I'm writing a little program that traces another one and lists the functions call (Near call, far call, dynamic linking etc).
The goal is to generate a callgraph thanks to the dotty framework.
I'm currently struggling with the decoding of the opcodes given by ptrace(PEEK_TEXT).
I've read the official intel documentation (http://www.intel.com/content/www/us/en/architecture-and-technology/64-ia-32-architectures-software-developer-instruction-set-reference-manual-325383.html)
And a dozen of other manuals.
There are the points I don't get:
1) When I search for the 0xE8 opcode in the word given by ptrace(PEEK_TEXT) I found a lot of items, too much I believe. For instance "objdump -d | grep call" give me:
400450: e8 4b 00 00 00 callq 4004a0 <__gmon_start__@plt>
4004d4: e8 b7 ff ff ff callq 400490 <__libc_start_main@plt>
40055d: e8 7e ff ff ff callq 4004e0 <deregister_tm_clones>
40058d: ff d0 callq *%rax
4005ae: e8 cd fe ff ff callq 400480 <printf@plt>
4005b3: e8 b8 fe ff ff callq 400470 <strlen@plt>
4005b8: e8 c3 fe ff ff callq 400480 <printf@plt>
4005c9: 0f 05 syscall
4005fe: e8 3d fe ff ff callq 400440 <_init>
400619: 41 ff 14 dc callq *(%r12,%rbx,8)
So my program should list the same number of call ? Right ? But instead I find hundreds of calls... I find the rights ones, the ones listed above but others things too.

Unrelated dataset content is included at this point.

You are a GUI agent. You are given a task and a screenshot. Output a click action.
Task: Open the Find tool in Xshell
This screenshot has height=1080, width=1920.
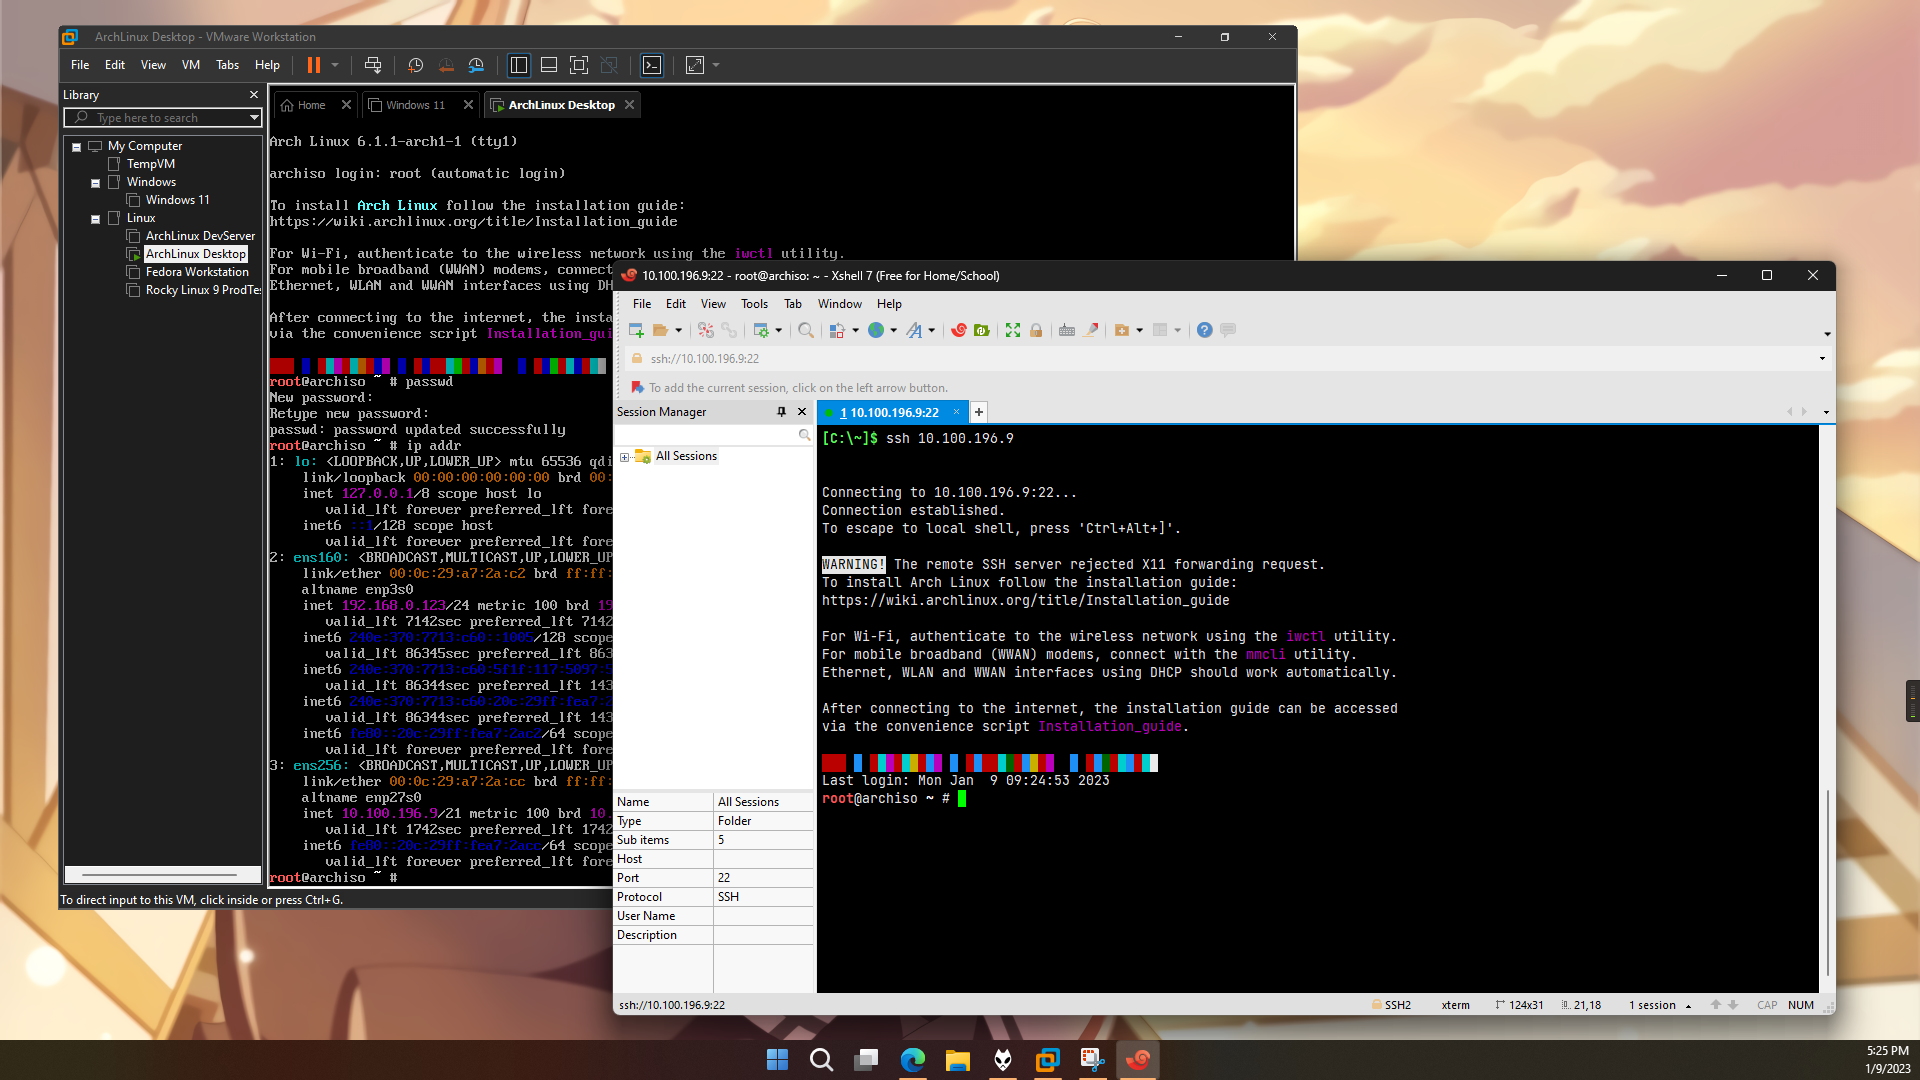[x=806, y=330]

So I'm thinking, those aren't actually prefix with the value 0xE8 ? Are they ? If it's the case, how can I differentiate an opcode 0xE8 from a prefix which has the value 0xE8 ?
2) When the offset following the opcode 0xE8 is negative the only solution I found is to memset a buffer with 0xff and then copy in it to force to bit sign to 1. It there another way ?
3) Someone could explain one more time the Mod R/M and how to decode it ?
4) Also, how to interpret a Rex prefix of value 0x41 ? How can I know if a 0x41 0xE8 is a call with a prefix instead of another opcode with random value ?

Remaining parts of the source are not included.